It cannot be doubted that the character of the person from whom, in such affecting circumstances, he derived an honorable patronymic, was an object of emulation. John Quincy was a gentleman of wealth, education, and influence. He was for a long time Speaker of the House of Representatives in Massachusetts, and during many years one of His Majesty’s Provincial Council. He was a faithful representative, and throughout his public services, a vigorous defender of the rights and liberties of the Colony. Exemplary in private life, and earnest in piety, he enjoyed the public confidence, through a civil career of forty years’ duration.
The American Revolution was rapidly hurrying on during the infancy of John Quincy Adams. In 1769, the citizens of Boston held a meeting in which they instructed their representatives in the Provincial Legislature to resist the usurpations of the British Government. John Adams was chairman of the committee that prepared these instructions, and his associates were Richard Dana and Joseph Warren, the same distinguished patriot who gave up his life as one of the earliest sacrifices to freedom, in the battle of Bunker Hill.

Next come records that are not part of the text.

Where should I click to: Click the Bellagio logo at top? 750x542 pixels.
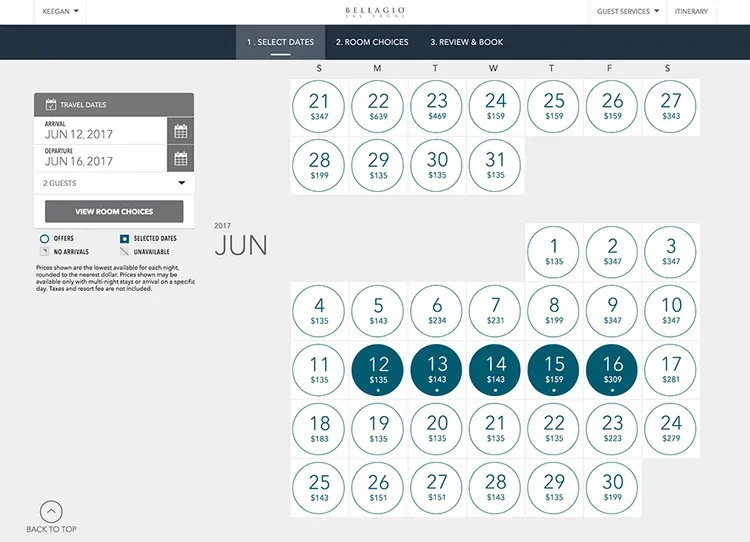[x=375, y=11]
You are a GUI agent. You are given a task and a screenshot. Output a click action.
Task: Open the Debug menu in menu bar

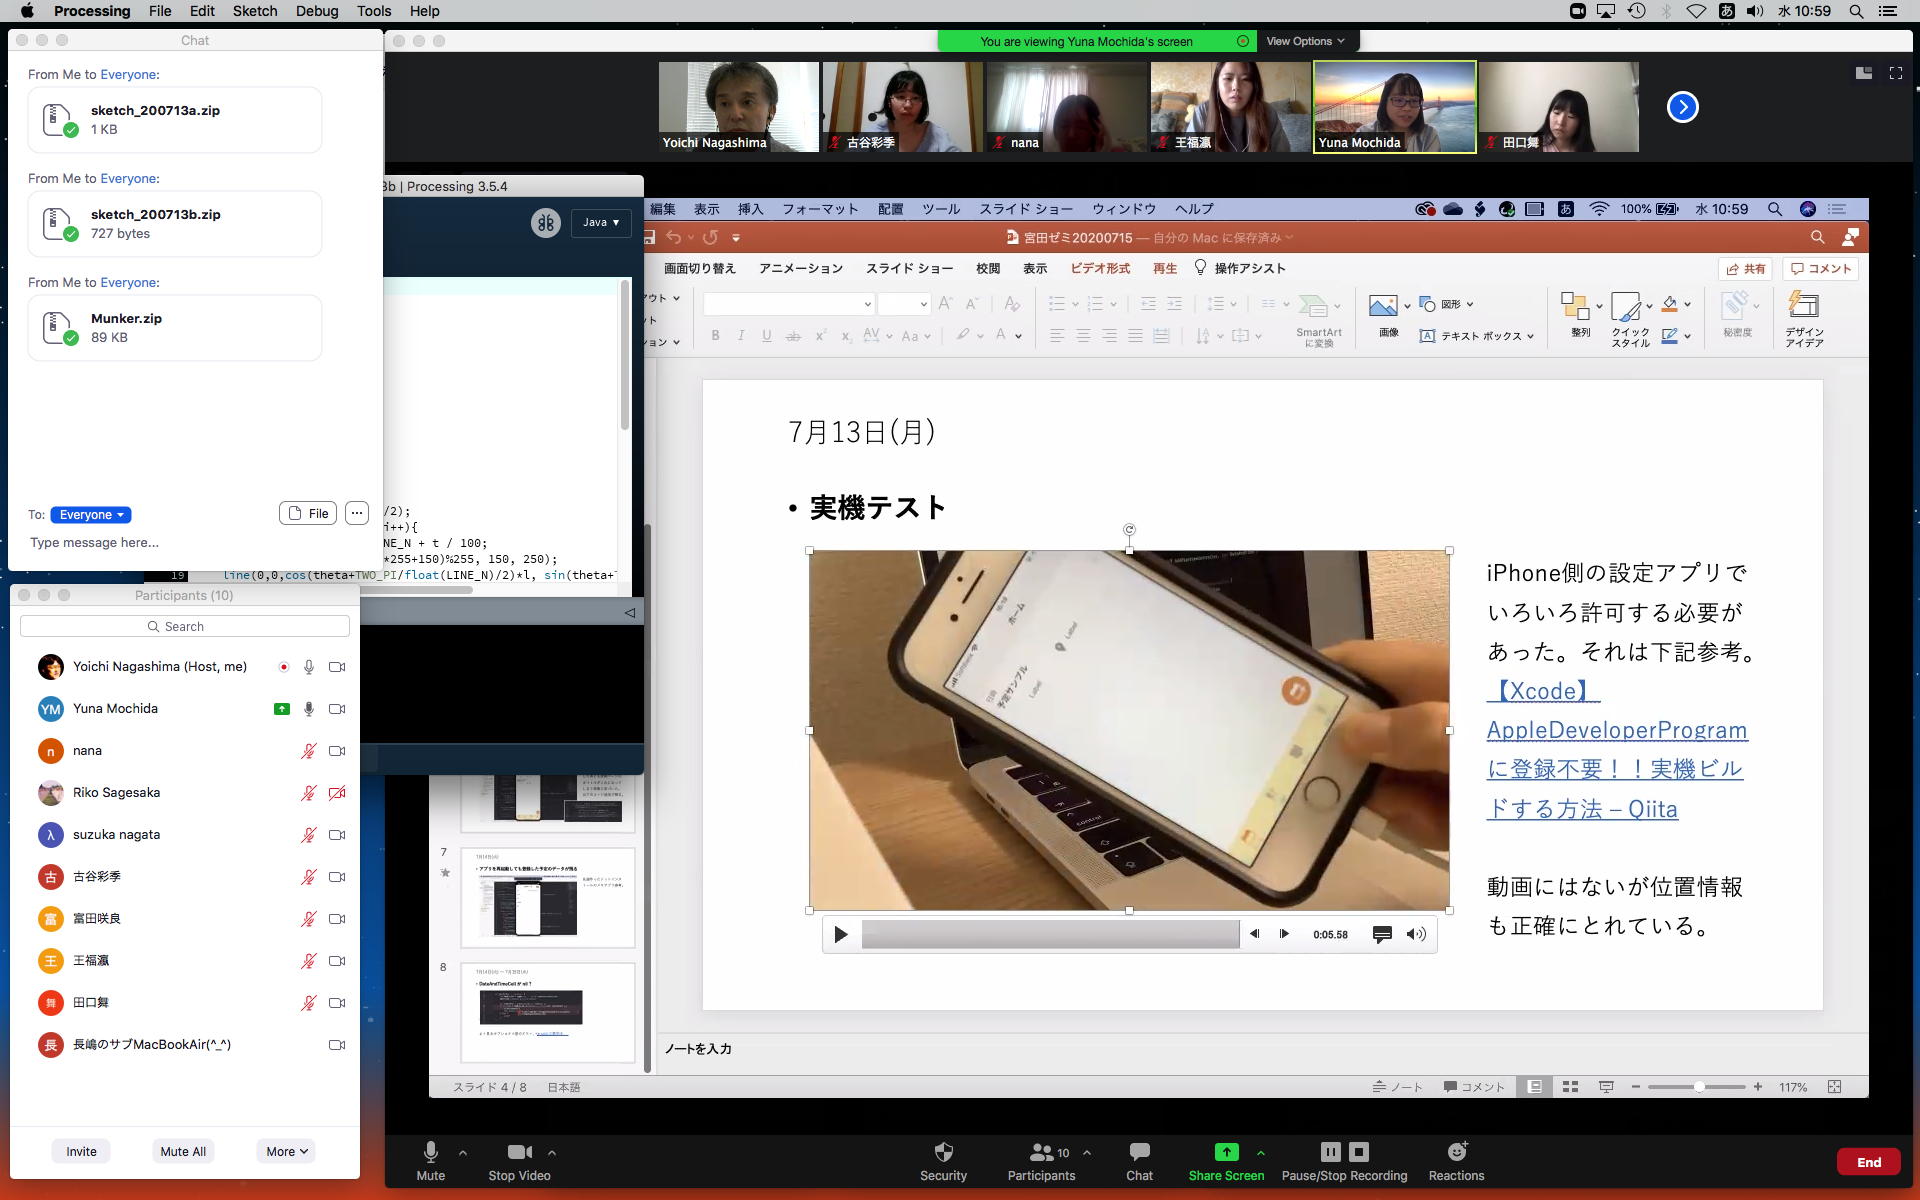click(316, 11)
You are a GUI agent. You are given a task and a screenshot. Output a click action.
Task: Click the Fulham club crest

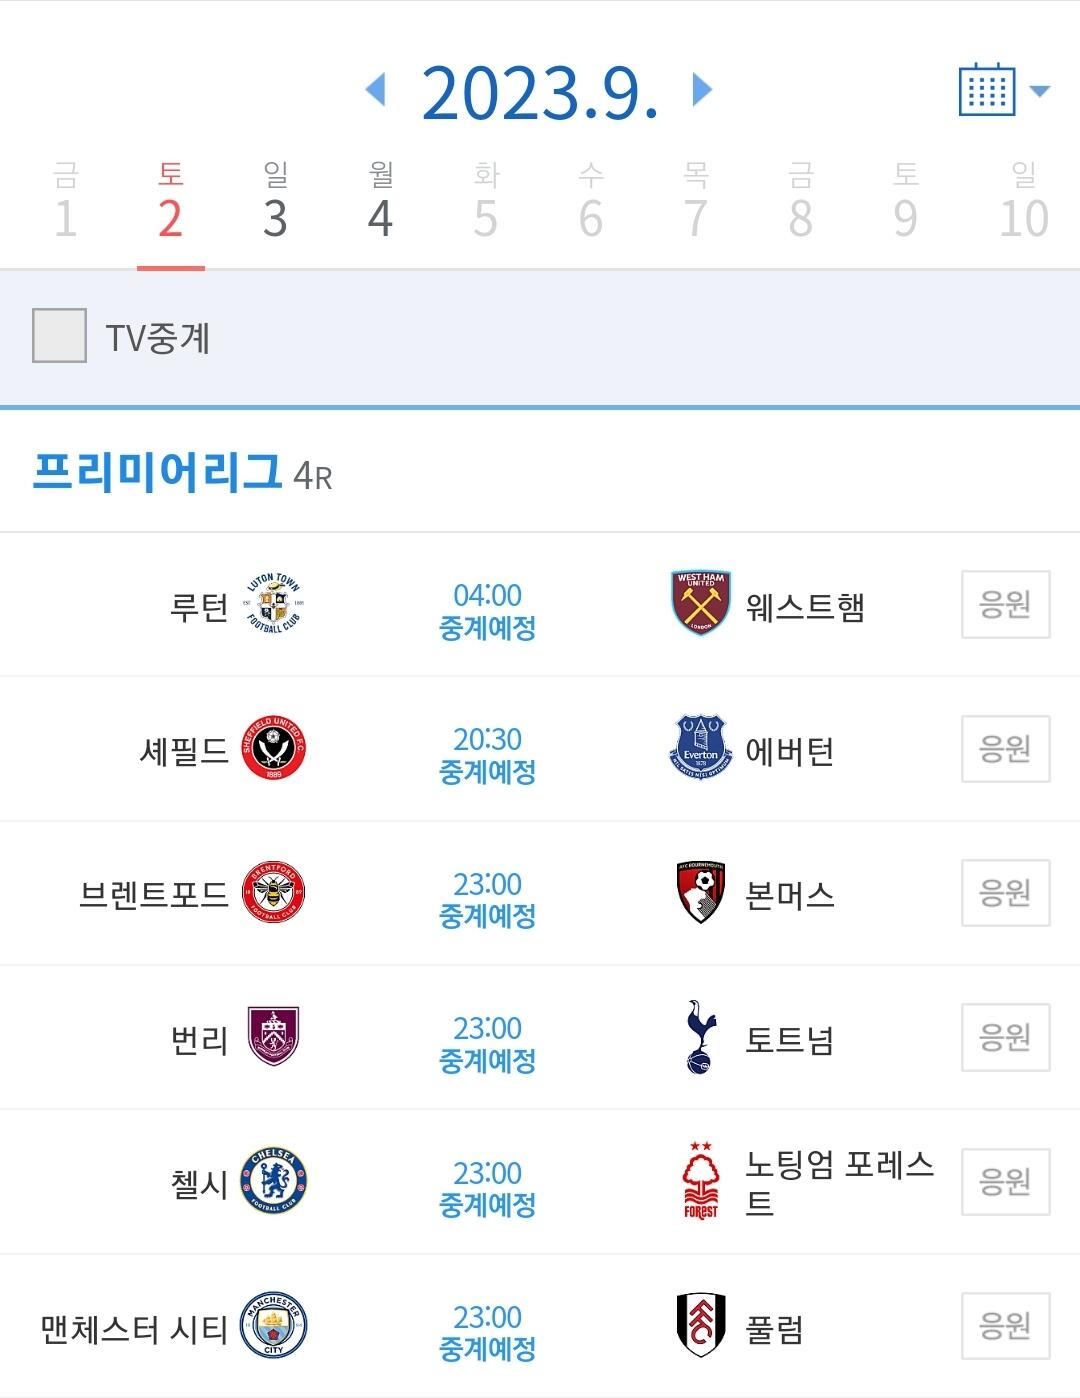(700, 1326)
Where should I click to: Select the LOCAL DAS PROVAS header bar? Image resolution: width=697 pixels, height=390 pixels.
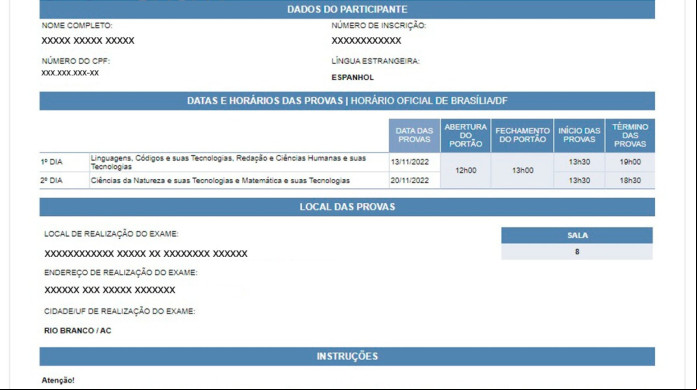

Those instructions were expressed in the bold and decided tone of John Adams, and they increased the public excitement in the province, by the earnestness with which they insisted on the removal of the British troops from Boston.
The popular irritation increased, until on the 5th of March, 1770, a collision occurred between the troops and some of the inhabitants of Boston, in which five citizens were killed, and many wounded. This was called the Bloody Massacre. The exasperated inhabitants were with difficulty restrained from retaliating this severity by an extermination of all the British troops. A public meeting was held, and a committee, of which Samuel Adams was chairman, was appointed to address the Governor (Gage), and demand that the troops should be withdrawn. John Adams described the excitement, on a later occasion, in these words:
“Not only the immense assemblies of the people from day to day, but military arrangements from night to night, were necessary to keep the people and the soldiers from getting together by the ears. The life of a red-coat would not have been safe in any street or corner of the town. Nor would the lives of the inhabitants have been much more secure. The whole militia of the city was in requisition, and military watches and guards were everywhere placed. We were all upon a level. No man was exempted: our military officers were our only superiors. I had the honor to be summoned in my turn, and attended at the State House with my musket and bayonet, my broadsword and cartridge-box, under the command of the famous Paddock.”
The Governor withdrew the troops and sent them to the castle: the commanding officer and some of the soldiers were arrested, and brought to trial for murder.